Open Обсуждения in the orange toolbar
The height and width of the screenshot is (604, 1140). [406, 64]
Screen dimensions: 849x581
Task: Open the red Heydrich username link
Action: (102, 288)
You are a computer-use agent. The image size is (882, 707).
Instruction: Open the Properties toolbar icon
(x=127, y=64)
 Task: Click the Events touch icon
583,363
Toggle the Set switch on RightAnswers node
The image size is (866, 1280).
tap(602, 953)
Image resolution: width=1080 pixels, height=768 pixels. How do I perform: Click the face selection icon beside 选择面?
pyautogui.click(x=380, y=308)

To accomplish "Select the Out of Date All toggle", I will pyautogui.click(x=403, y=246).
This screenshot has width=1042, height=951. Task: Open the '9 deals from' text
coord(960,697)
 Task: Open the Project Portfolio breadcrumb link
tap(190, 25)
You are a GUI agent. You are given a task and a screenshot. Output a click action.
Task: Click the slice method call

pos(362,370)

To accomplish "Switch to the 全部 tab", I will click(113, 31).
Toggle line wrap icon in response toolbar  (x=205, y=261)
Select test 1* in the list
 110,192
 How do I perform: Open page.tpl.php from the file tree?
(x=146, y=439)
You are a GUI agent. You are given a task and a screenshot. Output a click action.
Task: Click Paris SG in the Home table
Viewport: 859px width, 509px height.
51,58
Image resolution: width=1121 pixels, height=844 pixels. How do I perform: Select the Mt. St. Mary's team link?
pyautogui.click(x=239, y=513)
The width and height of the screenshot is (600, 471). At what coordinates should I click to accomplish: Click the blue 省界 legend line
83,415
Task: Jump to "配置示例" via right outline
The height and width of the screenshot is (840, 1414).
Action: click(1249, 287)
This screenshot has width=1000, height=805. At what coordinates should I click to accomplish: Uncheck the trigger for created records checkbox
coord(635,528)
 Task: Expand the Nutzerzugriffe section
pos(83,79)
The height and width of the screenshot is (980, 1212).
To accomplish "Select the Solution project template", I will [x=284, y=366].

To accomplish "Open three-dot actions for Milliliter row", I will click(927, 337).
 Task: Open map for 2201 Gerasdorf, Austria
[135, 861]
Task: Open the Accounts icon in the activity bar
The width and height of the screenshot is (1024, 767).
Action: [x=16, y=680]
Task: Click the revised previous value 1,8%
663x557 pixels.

::::

Your task is to show every line of the listing above containing "will".

To accomplish "Select the Out of Date All toggle", I will pyautogui.click(x=403, y=246).
To accomplish "Switch to the 全部 tab", I will click(113, 31).
To accomplish "Select the Solution project template", I will [x=284, y=366].
To accomplish "Open three-dot actions for Milliliter row", I will click(927, 337).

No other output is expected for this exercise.